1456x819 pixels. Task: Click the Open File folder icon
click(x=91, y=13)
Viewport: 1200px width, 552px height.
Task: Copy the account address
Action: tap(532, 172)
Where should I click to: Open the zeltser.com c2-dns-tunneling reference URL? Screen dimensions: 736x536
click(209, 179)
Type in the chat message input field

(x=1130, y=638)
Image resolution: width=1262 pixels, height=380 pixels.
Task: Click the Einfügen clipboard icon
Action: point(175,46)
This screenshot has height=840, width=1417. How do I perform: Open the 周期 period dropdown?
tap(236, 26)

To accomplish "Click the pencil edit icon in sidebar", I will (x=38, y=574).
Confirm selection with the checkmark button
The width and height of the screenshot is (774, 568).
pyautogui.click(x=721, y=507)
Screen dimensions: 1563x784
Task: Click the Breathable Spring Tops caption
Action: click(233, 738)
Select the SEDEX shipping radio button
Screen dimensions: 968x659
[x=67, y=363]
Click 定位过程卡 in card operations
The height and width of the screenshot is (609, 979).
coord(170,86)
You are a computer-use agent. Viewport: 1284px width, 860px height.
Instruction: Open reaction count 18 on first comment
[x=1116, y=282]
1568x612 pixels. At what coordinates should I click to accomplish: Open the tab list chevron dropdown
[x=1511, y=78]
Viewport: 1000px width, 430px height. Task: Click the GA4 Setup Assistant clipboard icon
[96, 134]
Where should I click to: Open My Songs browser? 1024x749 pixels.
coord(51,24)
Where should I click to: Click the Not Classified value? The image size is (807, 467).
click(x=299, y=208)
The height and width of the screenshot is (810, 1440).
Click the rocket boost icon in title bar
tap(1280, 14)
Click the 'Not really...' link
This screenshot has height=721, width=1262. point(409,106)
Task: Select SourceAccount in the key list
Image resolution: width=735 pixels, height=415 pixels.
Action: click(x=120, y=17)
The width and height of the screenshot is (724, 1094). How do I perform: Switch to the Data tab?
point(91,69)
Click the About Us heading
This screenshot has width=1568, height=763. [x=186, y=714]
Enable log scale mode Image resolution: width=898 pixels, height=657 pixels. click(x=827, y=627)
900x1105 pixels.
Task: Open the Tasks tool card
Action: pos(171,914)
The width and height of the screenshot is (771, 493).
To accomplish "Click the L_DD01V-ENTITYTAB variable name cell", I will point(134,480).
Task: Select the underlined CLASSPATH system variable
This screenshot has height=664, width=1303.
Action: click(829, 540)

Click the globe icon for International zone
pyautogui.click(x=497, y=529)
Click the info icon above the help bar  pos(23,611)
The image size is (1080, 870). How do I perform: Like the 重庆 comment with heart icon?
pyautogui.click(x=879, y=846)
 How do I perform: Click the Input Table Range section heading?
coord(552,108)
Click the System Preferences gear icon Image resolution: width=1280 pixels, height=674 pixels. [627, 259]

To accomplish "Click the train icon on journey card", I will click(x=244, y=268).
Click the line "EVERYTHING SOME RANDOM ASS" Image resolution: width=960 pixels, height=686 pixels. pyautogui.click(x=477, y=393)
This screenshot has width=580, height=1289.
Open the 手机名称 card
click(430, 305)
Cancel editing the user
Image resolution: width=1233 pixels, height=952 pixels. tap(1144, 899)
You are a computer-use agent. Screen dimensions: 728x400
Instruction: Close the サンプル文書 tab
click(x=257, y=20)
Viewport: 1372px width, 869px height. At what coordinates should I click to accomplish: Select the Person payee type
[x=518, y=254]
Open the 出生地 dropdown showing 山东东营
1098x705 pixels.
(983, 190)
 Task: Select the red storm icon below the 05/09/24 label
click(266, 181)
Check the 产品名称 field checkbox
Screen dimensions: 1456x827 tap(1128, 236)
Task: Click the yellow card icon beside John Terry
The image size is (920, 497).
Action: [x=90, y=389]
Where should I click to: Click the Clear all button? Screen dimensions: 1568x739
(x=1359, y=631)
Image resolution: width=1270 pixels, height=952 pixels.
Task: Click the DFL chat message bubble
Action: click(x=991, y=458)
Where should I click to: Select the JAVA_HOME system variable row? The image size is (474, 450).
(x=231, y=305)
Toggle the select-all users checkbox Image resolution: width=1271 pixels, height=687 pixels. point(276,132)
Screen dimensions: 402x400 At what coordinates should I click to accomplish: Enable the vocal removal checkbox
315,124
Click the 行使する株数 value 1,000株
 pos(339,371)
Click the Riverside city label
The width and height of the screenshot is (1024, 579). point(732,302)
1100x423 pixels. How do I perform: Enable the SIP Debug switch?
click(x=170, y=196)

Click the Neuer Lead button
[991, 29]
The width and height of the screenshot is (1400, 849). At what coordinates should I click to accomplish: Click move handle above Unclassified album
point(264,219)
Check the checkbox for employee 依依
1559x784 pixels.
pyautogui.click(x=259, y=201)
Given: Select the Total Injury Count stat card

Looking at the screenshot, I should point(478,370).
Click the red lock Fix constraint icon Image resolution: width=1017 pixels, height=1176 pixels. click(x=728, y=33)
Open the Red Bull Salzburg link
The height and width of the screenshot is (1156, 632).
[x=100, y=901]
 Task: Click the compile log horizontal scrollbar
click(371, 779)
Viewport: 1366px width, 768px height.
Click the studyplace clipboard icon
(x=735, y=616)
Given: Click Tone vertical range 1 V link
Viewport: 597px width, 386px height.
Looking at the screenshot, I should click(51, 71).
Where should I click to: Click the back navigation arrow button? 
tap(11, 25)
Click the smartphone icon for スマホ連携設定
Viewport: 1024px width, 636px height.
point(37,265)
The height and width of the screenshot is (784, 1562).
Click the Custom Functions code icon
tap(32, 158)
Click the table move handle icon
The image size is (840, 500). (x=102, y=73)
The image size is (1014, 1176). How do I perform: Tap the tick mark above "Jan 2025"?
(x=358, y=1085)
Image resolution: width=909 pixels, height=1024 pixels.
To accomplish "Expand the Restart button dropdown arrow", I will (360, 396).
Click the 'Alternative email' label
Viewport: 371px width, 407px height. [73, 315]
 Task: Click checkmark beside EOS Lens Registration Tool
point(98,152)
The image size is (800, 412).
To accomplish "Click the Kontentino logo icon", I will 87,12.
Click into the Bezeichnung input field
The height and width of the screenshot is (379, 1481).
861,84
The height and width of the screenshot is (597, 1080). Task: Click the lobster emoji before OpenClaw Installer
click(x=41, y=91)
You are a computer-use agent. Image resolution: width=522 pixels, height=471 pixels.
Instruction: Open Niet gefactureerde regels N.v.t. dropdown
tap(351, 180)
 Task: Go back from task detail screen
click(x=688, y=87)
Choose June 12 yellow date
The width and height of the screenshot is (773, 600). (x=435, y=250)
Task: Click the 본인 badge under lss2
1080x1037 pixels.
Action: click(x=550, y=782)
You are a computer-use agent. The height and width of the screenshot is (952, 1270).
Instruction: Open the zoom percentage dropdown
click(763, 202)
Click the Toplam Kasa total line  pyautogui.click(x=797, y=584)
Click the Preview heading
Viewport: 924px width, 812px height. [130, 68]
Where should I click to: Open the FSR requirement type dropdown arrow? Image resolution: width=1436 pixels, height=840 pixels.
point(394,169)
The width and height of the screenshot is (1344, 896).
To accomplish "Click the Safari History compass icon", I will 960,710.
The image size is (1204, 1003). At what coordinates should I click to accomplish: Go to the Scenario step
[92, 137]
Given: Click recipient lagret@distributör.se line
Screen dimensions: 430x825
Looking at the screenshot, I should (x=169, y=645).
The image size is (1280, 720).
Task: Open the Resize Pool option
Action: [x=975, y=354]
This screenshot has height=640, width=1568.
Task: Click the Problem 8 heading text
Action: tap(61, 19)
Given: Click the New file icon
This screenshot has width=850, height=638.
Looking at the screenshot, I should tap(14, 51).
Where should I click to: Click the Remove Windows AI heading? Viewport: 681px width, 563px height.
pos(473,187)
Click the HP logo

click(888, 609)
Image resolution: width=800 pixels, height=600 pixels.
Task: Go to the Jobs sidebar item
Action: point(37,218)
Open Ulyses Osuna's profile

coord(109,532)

-.-.-

§ **Job**
From the material above, copy every line that contains the string "yellow", matching case exactly.

§ **Correct output**
Task: Click the yellow card icon beside John Terry
Choose June 12 yellow date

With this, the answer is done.